On se remet sur le chemin peu après 8h, sans réellement savoir jusqu'où on ira. Ca dépendra en grande partie de mon courage et de mon endurance.
Sur les coups de 13h, on s'arrête déjeuner déjà en pole position. On a fait quasiment que marcher et courir quand ça s'y prétait. J'ai du feu dans les jambes et ça fait marrer les oiseaux qui s'envolent comme dirait Cabrel.
On décide finalement que le mieux serait de terminer la journée à Chomrong, dont je vous rappelle en passant que c'est la capitale de l'escalier. D'ailleurs, autour de la table déjeunent d'autres marcheurs et le moins qu'on puisse dire c'est que ça les fait bien rire de savoir qu'on va jusqu'à Chomrong!!! Aucune chance d'après eux... Il n'en fallait pas plus pour me donner la rage d'aller plus loin que tous ces types qui ne portent pas leur sac et que je laisse tous les jours derrière moi depuis près d'une semaine. Si on y parvient, il va donc s'agir de faire dans l'autre sens tout ce qu'on a gravi les 3 derniers jours, voilà pour le programme.
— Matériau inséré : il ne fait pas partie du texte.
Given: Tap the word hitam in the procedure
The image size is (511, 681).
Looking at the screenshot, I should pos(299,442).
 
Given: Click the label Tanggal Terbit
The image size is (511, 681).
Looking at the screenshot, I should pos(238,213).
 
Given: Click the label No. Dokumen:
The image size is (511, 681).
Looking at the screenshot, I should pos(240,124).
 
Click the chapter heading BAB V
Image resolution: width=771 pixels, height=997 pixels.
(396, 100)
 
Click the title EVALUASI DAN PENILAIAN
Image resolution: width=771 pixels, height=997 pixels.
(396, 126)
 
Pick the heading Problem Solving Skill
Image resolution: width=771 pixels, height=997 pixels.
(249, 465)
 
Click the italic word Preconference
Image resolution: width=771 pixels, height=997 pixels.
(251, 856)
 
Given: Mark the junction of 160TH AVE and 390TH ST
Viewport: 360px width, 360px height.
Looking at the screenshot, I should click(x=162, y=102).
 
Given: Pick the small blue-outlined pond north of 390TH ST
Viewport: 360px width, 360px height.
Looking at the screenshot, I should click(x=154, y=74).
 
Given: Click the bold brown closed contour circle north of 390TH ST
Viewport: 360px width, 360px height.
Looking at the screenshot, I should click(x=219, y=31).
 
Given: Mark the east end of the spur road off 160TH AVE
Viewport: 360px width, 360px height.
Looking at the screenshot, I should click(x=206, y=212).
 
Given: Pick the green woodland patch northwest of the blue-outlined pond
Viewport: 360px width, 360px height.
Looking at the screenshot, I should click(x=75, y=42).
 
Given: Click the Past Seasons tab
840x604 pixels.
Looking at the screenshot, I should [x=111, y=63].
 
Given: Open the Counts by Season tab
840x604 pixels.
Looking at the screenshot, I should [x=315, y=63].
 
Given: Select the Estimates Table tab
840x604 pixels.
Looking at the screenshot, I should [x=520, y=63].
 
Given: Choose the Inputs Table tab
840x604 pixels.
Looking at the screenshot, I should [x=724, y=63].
Pas de suspense à faire valoir, compte tenu de tout ce que je viens de dire, on a couru jusqu'en bas des escaliers, que de la descente. Ca va vite, parfois on se fait peur à voir ses chevilles vriller sur une pierre pas très stable mais on domine.
Le sentiment perdure jusqu'à ce que le mur se dresse devant moi.
Comme maintenant je compte en tour Eiffel, je peux te dire que la montée de Chomrong, c'est presque deux fois la tour Eiffel. Et sans la buvette du 1er ET du 2ème étage.
Il me faut près d'une heure pour arriver au bout de mon calvaire.
C'est un peu plus long que prévu mais on a été retenu dans la montée par 3 buffles qui ne voulaient pas nous céder le passage. Sachant qu'une de ces bestioles fait environ 5 fois mon poids, on ne va pas en venir aux mains et on préfère attendre le bon moment pour les doubler. En tout cas, sur le moment, je les remercie car c'est l'occasion de faire une bonne vieille pause. Je ruissèle, la mode n'est plus à la course, tout juste à la marche, et c'est déjà beaucoup.
On retourne avec Sudip dans le même lodge qu'à l'aller c'est à dire dans celui qui jouit de la meilleure vue pour la simple et bonne et inhumaine raison que c'est le plus haut sur la montagne. Ca ne m'avait pas touché dans l'autre sens mais là ça me brise.
J'arrive à l'hotel sur les chevilles à 16h, je suis aussi plat que l'oeuf que j'ai l'habitude de manger au petit dej'... Heureusement pour me remettre de mes émotions, on achète une bouteille de rhum local qui aura le mérite, à défaut de me réparer les jambes, de me redonner un certain coup de fouet.  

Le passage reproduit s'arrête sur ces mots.